EXERCISE: Set down every line below, word for word.

◆ ◆ ◆

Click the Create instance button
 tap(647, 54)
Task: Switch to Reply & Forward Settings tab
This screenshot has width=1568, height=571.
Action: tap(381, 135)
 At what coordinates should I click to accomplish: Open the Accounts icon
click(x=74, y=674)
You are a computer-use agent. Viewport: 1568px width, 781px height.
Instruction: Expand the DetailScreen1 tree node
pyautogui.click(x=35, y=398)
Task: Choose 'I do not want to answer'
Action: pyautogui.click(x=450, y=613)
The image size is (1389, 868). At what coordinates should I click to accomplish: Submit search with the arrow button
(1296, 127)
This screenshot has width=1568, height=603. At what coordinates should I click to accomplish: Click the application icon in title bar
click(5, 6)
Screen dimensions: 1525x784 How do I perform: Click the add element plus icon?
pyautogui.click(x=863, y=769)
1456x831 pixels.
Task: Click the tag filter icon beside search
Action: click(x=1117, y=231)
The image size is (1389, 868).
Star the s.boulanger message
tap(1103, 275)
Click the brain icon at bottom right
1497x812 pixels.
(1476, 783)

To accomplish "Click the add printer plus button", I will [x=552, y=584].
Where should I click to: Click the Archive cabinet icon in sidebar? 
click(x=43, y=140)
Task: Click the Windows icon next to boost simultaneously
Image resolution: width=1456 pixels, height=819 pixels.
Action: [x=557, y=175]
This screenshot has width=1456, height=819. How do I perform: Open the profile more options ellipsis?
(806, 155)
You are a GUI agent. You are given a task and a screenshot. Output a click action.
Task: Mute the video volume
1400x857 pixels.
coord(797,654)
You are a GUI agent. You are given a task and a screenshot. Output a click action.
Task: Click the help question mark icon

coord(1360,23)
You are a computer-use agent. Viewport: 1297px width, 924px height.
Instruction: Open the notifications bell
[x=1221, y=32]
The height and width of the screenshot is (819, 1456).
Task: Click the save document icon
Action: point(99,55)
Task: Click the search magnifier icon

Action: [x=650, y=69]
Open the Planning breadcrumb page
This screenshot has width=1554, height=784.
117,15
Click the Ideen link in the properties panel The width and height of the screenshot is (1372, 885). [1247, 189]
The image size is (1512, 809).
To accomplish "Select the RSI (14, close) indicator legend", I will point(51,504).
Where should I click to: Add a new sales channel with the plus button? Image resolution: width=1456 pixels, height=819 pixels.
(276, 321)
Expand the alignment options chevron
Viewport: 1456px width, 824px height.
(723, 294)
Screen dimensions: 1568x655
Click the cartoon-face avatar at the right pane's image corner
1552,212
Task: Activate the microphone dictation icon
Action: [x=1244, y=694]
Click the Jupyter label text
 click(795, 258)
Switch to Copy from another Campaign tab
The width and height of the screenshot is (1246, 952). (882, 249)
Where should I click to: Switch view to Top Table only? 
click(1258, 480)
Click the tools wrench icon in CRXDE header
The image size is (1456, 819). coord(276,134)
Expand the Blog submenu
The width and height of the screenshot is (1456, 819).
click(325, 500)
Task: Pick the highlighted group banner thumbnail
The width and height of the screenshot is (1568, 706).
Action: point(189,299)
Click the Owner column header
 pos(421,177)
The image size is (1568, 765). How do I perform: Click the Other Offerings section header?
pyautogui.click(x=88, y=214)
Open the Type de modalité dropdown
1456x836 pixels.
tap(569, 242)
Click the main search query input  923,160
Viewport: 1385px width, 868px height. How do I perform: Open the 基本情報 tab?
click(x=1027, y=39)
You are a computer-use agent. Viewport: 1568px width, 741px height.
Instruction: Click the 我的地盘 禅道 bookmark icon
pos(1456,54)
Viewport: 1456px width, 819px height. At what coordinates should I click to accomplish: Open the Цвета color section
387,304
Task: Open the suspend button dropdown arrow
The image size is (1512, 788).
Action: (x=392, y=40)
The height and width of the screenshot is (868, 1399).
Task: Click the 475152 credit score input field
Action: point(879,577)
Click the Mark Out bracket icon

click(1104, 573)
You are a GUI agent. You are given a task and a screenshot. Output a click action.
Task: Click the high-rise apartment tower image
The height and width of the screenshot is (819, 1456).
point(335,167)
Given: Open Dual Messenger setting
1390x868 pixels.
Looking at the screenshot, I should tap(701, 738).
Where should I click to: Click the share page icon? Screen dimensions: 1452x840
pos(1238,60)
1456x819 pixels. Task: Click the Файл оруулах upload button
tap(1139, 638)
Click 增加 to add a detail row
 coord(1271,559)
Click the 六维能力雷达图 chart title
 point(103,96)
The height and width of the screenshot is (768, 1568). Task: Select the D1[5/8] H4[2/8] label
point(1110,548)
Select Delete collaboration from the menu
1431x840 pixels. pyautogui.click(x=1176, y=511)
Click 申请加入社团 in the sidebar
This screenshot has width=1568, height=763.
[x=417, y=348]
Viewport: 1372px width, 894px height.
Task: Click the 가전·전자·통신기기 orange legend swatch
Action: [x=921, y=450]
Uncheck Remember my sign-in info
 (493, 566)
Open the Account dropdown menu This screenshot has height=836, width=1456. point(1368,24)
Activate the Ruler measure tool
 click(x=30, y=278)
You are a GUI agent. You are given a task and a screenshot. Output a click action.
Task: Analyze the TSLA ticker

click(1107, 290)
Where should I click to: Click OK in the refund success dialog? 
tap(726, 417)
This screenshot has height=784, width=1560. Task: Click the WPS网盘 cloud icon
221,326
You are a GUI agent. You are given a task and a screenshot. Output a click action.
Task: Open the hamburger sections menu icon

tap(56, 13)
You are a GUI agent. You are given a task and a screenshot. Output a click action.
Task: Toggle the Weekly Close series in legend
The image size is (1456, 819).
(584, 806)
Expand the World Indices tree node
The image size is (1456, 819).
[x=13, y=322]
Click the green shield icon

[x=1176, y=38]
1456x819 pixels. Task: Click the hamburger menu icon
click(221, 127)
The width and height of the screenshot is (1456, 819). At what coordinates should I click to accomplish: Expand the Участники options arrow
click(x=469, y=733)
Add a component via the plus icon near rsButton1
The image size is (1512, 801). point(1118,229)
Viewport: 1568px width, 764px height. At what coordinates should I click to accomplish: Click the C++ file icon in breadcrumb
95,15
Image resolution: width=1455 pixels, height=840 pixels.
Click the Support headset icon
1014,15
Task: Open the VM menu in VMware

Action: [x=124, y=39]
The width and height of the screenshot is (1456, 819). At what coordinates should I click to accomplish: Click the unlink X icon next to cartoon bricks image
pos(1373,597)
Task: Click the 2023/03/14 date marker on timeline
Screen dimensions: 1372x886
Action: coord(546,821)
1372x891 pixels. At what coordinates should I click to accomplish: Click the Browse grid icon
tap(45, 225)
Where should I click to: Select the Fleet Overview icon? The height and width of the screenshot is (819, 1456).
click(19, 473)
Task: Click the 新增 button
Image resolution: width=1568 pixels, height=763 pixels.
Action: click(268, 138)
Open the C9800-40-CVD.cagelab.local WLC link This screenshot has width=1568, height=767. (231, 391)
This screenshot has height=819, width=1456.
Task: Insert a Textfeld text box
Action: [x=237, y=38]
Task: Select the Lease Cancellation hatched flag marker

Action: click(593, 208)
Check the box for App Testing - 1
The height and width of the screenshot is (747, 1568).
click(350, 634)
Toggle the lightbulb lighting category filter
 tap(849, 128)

◆ ◆ ◆

SOLUTION FOR THIS TASK:
Click the Create instance button
 tap(647, 54)
Task: Switch to Reply & Forward Settings tab
This screenshot has width=1568, height=571.
Action: tap(381, 135)
 At what coordinates should I click to accomplish: Open the Accounts icon
click(x=74, y=674)
You are a computer-use agent. Viewport: 1568px width, 781px height.
Instruction: Expand the DetailScreen1 tree node
pyautogui.click(x=35, y=398)
Task: Choose 'I do not want to answer'
Action: pyautogui.click(x=450, y=613)
The image size is (1389, 868). At what coordinates should I click to accomplish: Submit search with the arrow button
(1296, 127)
This screenshot has width=1568, height=603. At what coordinates should I click to accomplish: Click the application icon in title bar
click(5, 6)
Screen dimensions: 1525x784 How do I perform: Click the add element plus icon?
pyautogui.click(x=863, y=769)
1456x831 pixels.
Task: Click the tag filter icon beside search
Action: click(x=1117, y=231)
The image size is (1389, 868).
Star the s.boulanger message
tap(1103, 275)
Click the brain icon at bottom right
1497x812 pixels.
(1476, 783)

To accomplish "Click the add printer plus button", I will [x=552, y=584].
Where should I click to: Click the Archive cabinet icon in sidebar? 
click(x=43, y=140)
Task: Click the Windows icon next to boost simultaneously
Image resolution: width=1456 pixels, height=819 pixels.
Action: [x=557, y=175]
This screenshot has width=1456, height=819. How do I perform: Open the profile more options ellipsis?
(806, 155)
You are a GUI agent. You are given a task and a screenshot. Output a click action.
Task: Mute the video volume
1400x857 pixels.
coord(797,654)
You are a GUI agent. You are given a task and a screenshot. Output a click action.
Task: Click the help question mark icon

coord(1360,23)
You are a computer-use agent. Viewport: 1297px width, 924px height.
Instruction: Open the notifications bell
[x=1221, y=32]
The height and width of the screenshot is (819, 1456).
Task: Click the save document icon
Action: point(99,55)
Task: Click the search magnifier icon

Action: [x=650, y=69]
Open the Planning breadcrumb page
This screenshot has width=1554, height=784.
117,15
Click the Ideen link in the properties panel The width and height of the screenshot is (1372, 885). [1247, 189]
The image size is (1512, 809).
To accomplish "Select the RSI (14, close) indicator legend", I will point(51,504).
Where should I click to: Add a new sales channel with the plus button? Image resolution: width=1456 pixels, height=819 pixels.
(276, 321)
Expand the alignment options chevron
Viewport: 1456px width, 824px height.
(723, 294)
Screen dimensions: 1568x655
Click the cartoon-face avatar at the right pane's image corner
1552,212
Task: Activate the microphone dictation icon
Action: [x=1244, y=694]
Click the Jupyter label text
 click(795, 258)
Switch to Copy from another Campaign tab
The width and height of the screenshot is (1246, 952). (882, 249)
Where should I click to: Switch view to Top Table only? 
click(1258, 480)
Click the tools wrench icon in CRXDE header
The image size is (1456, 819). coord(276,134)
Expand the Blog submenu
The width and height of the screenshot is (1456, 819).
click(325, 500)
Task: Pick the highlighted group banner thumbnail
The width and height of the screenshot is (1568, 706).
Action: point(189,299)
Click the Owner column header
 pos(421,177)
The image size is (1568, 765). How do I perform: Click the Other Offerings section header?
pyautogui.click(x=88, y=214)
Open the Type de modalité dropdown
1456x836 pixels.
tap(569, 242)
Click the main search query input  923,160
Viewport: 1385px width, 868px height. How do I perform: Open the 基本情報 tab?
click(x=1027, y=39)
You are a computer-use agent. Viewport: 1568px width, 741px height.
Instruction: Click the 我的地盘 禅道 bookmark icon
pos(1456,54)
Viewport: 1456px width, 819px height. At what coordinates should I click to accomplish: Open the Цвета color section
387,304
Task: Open the suspend button dropdown arrow
The image size is (1512, 788).
Action: (x=392, y=40)
The height and width of the screenshot is (868, 1399).
Task: Click the 475152 credit score input field
Action: point(879,577)
Click the Mark Out bracket icon

click(1104, 573)
You are a GUI agent. You are given a task and a screenshot. Output a click action.
Task: Click the high-rise apartment tower image
The height and width of the screenshot is (819, 1456).
point(335,167)
Given: Open Dual Messenger setting
1390x868 pixels.
Looking at the screenshot, I should tap(701, 738).
Where should I click to: Click the share page icon? Screen dimensions: 1452x840
pos(1238,60)
1456x819 pixels. Task: Click the Файл оруулах upload button
tap(1139, 638)
Click 增加 to add a detail row
 coord(1271,559)
Click the 六维能力雷达图 chart title
 point(103,96)
The height and width of the screenshot is (768, 1568). Task: Select the D1[5/8] H4[2/8] label
point(1110,548)
Select Delete collaboration from the menu
1431x840 pixels. pyautogui.click(x=1176, y=511)
Click 申请加入社团 in the sidebar
This screenshot has width=1568, height=763.
[x=417, y=348]
Viewport: 1372px width, 894px height.
Task: Click the 가전·전자·통신기기 orange legend swatch
Action: [x=921, y=450]
Uncheck Remember my sign-in info
 (493, 566)
Open the Account dropdown menu This screenshot has height=836, width=1456. point(1368,24)
Activate the Ruler measure tool
 click(x=30, y=278)
You are a GUI agent. You are given a task and a screenshot. Output a click action.
Task: Analyze the TSLA ticker

click(1107, 290)
Where should I click to: Click OK in the refund success dialog? 
tap(726, 417)
This screenshot has height=784, width=1560. Task: Click the WPS网盘 cloud icon
221,326
You are a GUI agent. You are given a task and a screenshot. Output a click action.
Task: Open the hamburger sections menu icon

tap(56, 13)
You are a GUI agent. You are given a task and a screenshot. Output a click action.
Task: Toggle the Weekly Close series in legend
The image size is (1456, 819).
(584, 806)
Expand the World Indices tree node
The image size is (1456, 819).
[x=13, y=322]
Click the green shield icon

[x=1176, y=38]
1456x819 pixels. Task: Click the hamburger menu icon
click(221, 127)
The width and height of the screenshot is (1456, 819). At what coordinates should I click to accomplish: Expand the Участники options arrow
click(x=469, y=733)
Add a component via the plus icon near rsButton1
The image size is (1512, 801). point(1118,229)
Viewport: 1568px width, 764px height. At what coordinates should I click to accomplish: Click the C++ file icon in breadcrumb
95,15
Image resolution: width=1455 pixels, height=840 pixels.
Click the Support headset icon
1014,15
Task: Open the VM menu in VMware

Action: [x=124, y=39]
The width and height of the screenshot is (1456, 819). At what coordinates should I click to accomplish: Click the unlink X icon next to cartoon bricks image
pos(1373,597)
Task: Click the 2023/03/14 date marker on timeline
Screen dimensions: 1372x886
Action: coord(546,821)
1372x891 pixels. At what coordinates should I click to accomplish: Click the Browse grid icon
tap(45, 225)
Where should I click to: Select the Fleet Overview icon? The height and width of the screenshot is (819, 1456).
click(19, 473)
Task: Click the 新增 button
Image resolution: width=1568 pixels, height=763 pixels.
Action: click(268, 138)
Open the C9800-40-CVD.cagelab.local WLC link This screenshot has width=1568, height=767. (231, 391)
This screenshot has height=819, width=1456.
Task: Insert a Textfeld text box
Action: [x=237, y=38]
Task: Select the Lease Cancellation hatched flag marker

Action: click(593, 208)
Check the box for App Testing - 1
The height and width of the screenshot is (747, 1568).
click(350, 634)
Toggle the lightbulb lighting category filter
 tap(849, 128)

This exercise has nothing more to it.